TEXT SHOWN below:

News in :90 – Nov. 4, 2022

Research in Africa found a one-time dose of an experimental drug protected adults against malaria for at least six months, the latest approach in the fight against the mosquito-borne disease.

The World Health Organization is rolling out the first authorized malaria vaccine for children, but it is about 30% effective and requires four doses.

The new study tested a different approach — giving people a big dose of lab-made malaria-fighting antibodies instead of depending on the immune system to make enough of those same infection-blockers after vaccination.

The experimental antibody, developed by researchers at the U.S. National Institutes of Health, was given by IV — difficult to deliver on a large scale. But the encouraging findings bode well for an easier-to-administer shot version from the same scientists that’s in early testing in infants, children and adults.

The Columbia Journalism Review unveiled a tool on Thursday that calculates the number of stories a missing person’s disappearance would net, based on demographics.

The exercise is designed to call attention to “missing white women syndrome,” the tendency of news organizations to pay relatively little attention to missing people who don’t fit that category.

Black people accounted for 22% of the missing people in the data examined but just 13% of the news stories. White people, who made up 47% of the missing person cases, were featured in 70% of the stories.

End of TEXT SHOWN.
DATA EXTRACTS below:

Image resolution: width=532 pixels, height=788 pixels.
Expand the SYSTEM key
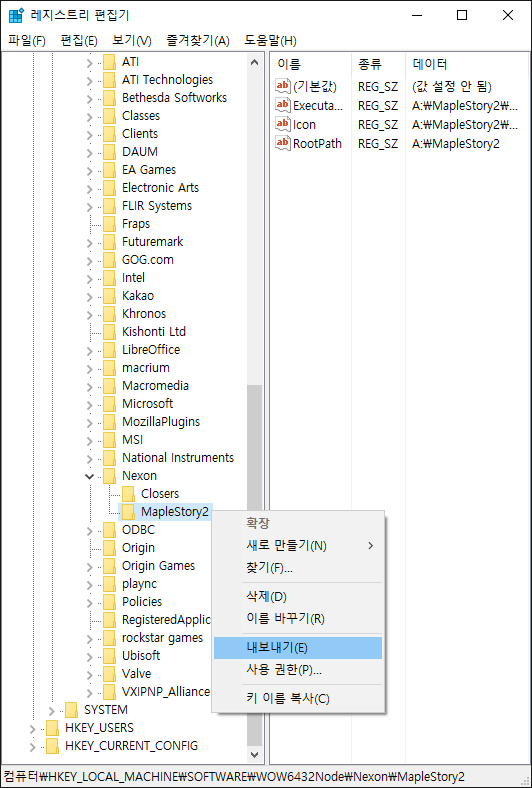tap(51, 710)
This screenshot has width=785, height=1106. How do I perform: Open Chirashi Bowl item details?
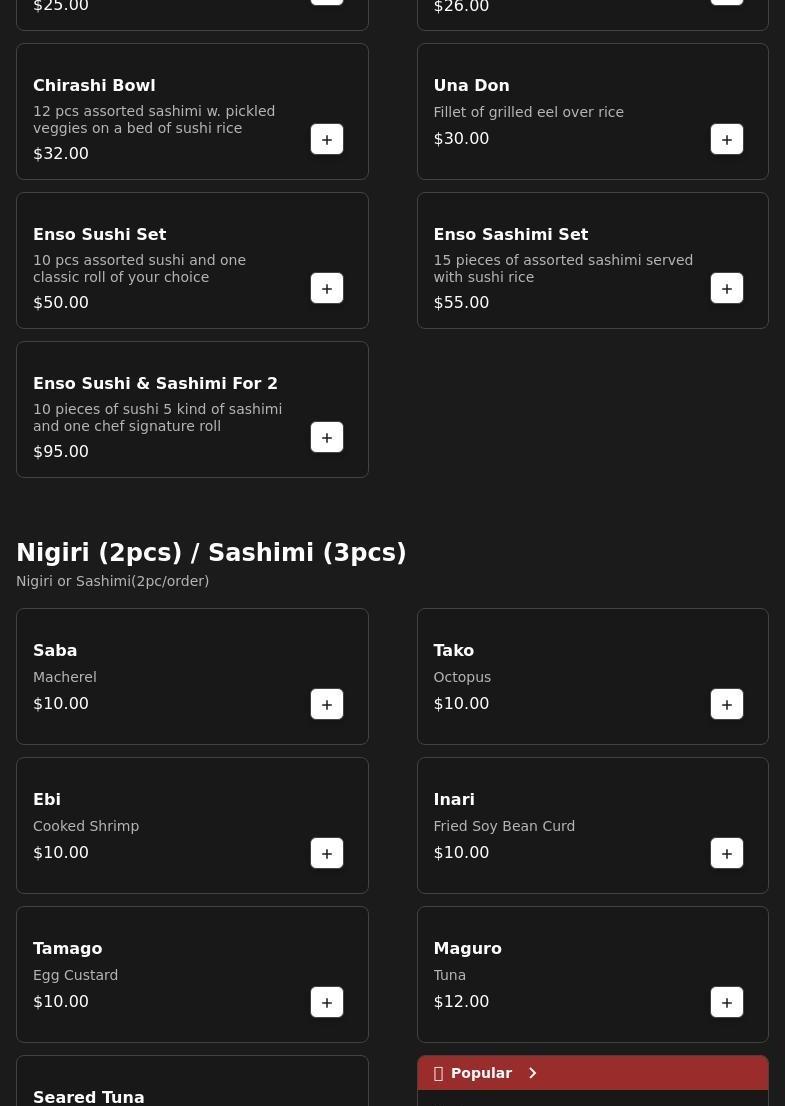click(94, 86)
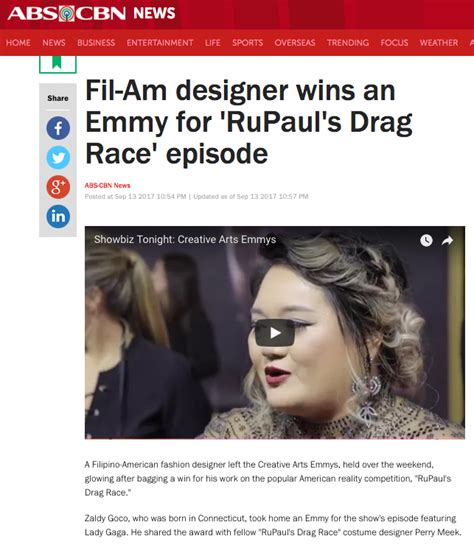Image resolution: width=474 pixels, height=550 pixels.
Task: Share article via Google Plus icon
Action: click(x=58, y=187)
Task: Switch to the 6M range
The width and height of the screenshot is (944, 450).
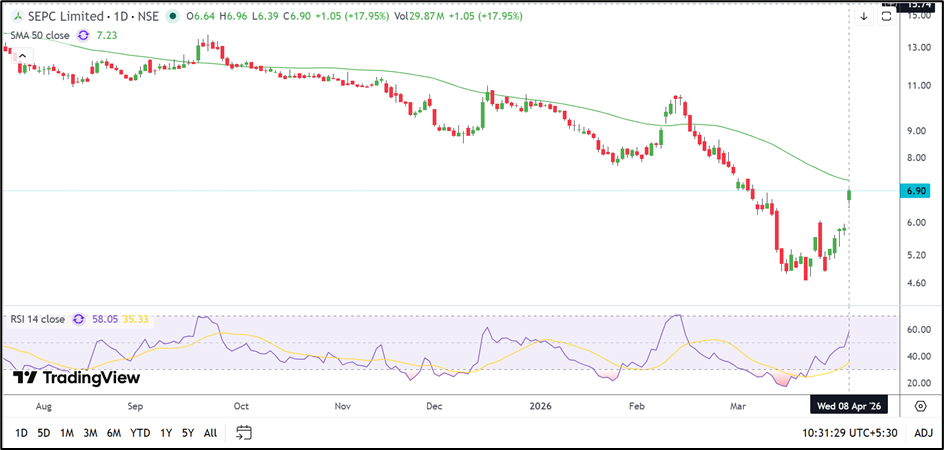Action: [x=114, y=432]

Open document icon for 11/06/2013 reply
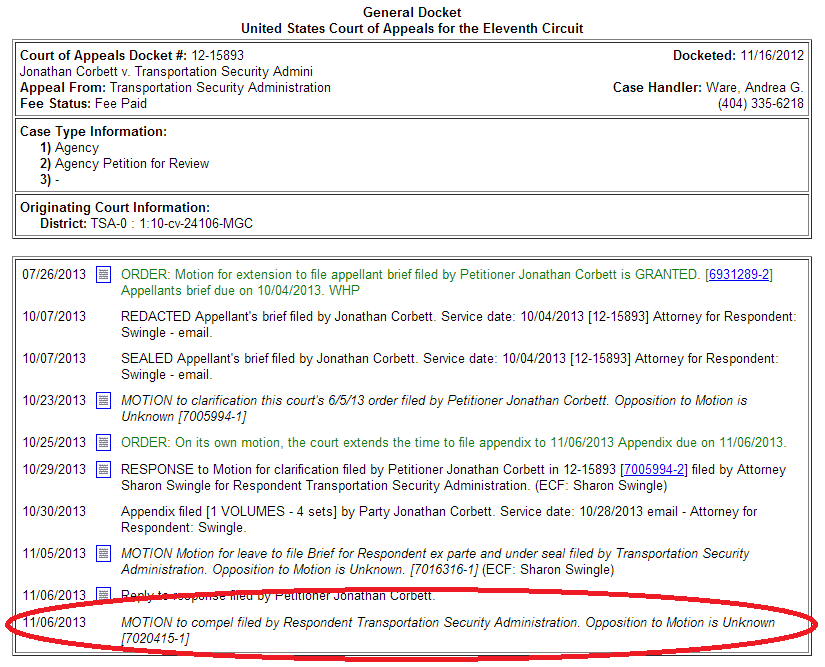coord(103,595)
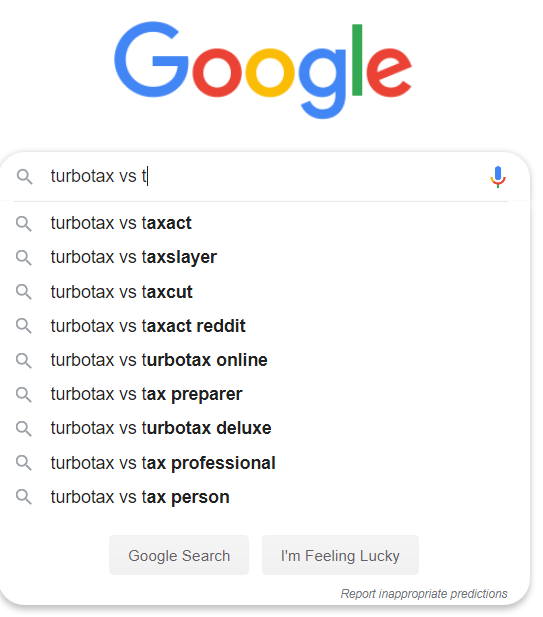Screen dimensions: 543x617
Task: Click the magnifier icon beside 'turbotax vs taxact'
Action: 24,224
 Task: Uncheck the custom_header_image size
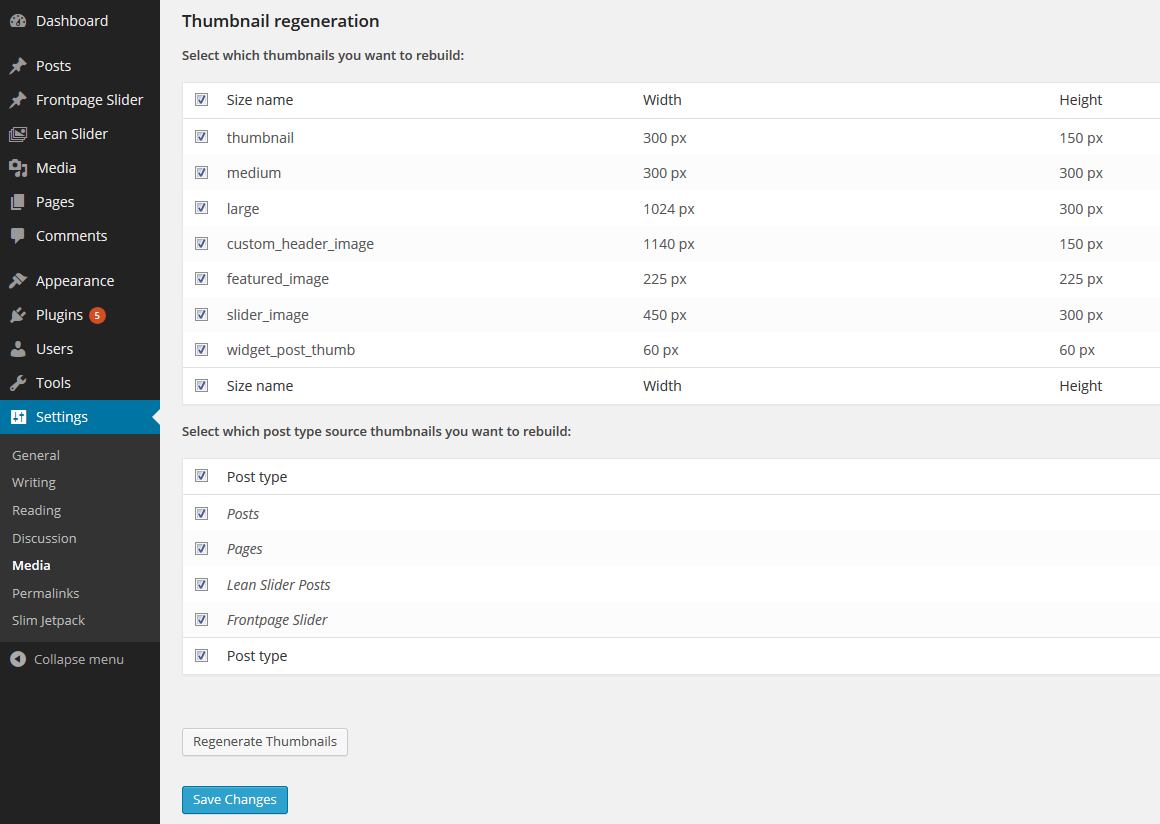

End of DATA EXTRACTS.

DIRECTIONS:
A) Answer these questions using the news roundup:
(i) For how long did the one-time dose of the experimental drug protect adults against malaria?
(ii) About how effective is the first authorized malaria vaccine for children, and how many doses does it require?
(iii) What percentage of the news stories featured Black people in the data examined?
B) Output the part of the news roundup starting at "News in :90" and ending at "children and adults.".
C) Write the next part of the news roundup, picking up after its last sentence.
This material was drawn from a separate source.

EXPECTED RESULTS:
A)
(i) At least six months.
(ii) About 30% effective, and it requires four doses.
(iii) 13%.

B)
News in :90 – Nov. 4, 2022

Research in Africa found a one-time dose of an experimental drug protected adults against malaria for at least six months, the latest approach in the fight against the mosquito-borne disease.

The World Health Organization is rolling out the first authorized malaria vaccine for children, but it is about 30% effective and requires four doses.

The new study tested a different approach — giving people a big dose of lab-made malaria-fighting antibodies instead of depending on the immune system to make enough of those same infection-blockers after vaccination.

The experimental antibody, developed by researchers at the U.S. National Institutes of Health, was given by IV — difficult to deliver on a large scale. But the encouraging findings bode well for an easier-to-administer shot version from the same scientists that’s in early testing in infants, children and adults.

C)
According to the calculator, the disappearance of a 22-year-old white woman in New York would generate 67 stories. If she were three years older, that number would drop to 19. And a missing 25-year-old Black woman from New York would get eight. A 50-year-old Black man in the same city would net six.

“We have to place a spotlight on the way that the media functions and the way in which we devalue — inadvertently or not — the lives of people that we’re supposed to cover,” said Jelani Cobb, dean of the Columbia Journalism School.

A Minnesota man has pleaded guilty to threatening a U.S. senator, according to federal prosecutors.

Brendon Daugherty, 35, of Coon Rapids, entered the plea to one count of interstate transmission of a threat during a hearing in U.S. District Court in Minneapolis Tuesday.

FBI agents spoke with Daugherty at his home on Sept. 2. According to court documents, he admitted making the calls and said he did so because the senator was “doing a bunch of stupid (expletive) with gun control,” and that he wants politicians to “feel a little bit pressured.”

A sentencing hearing will be scheduled later.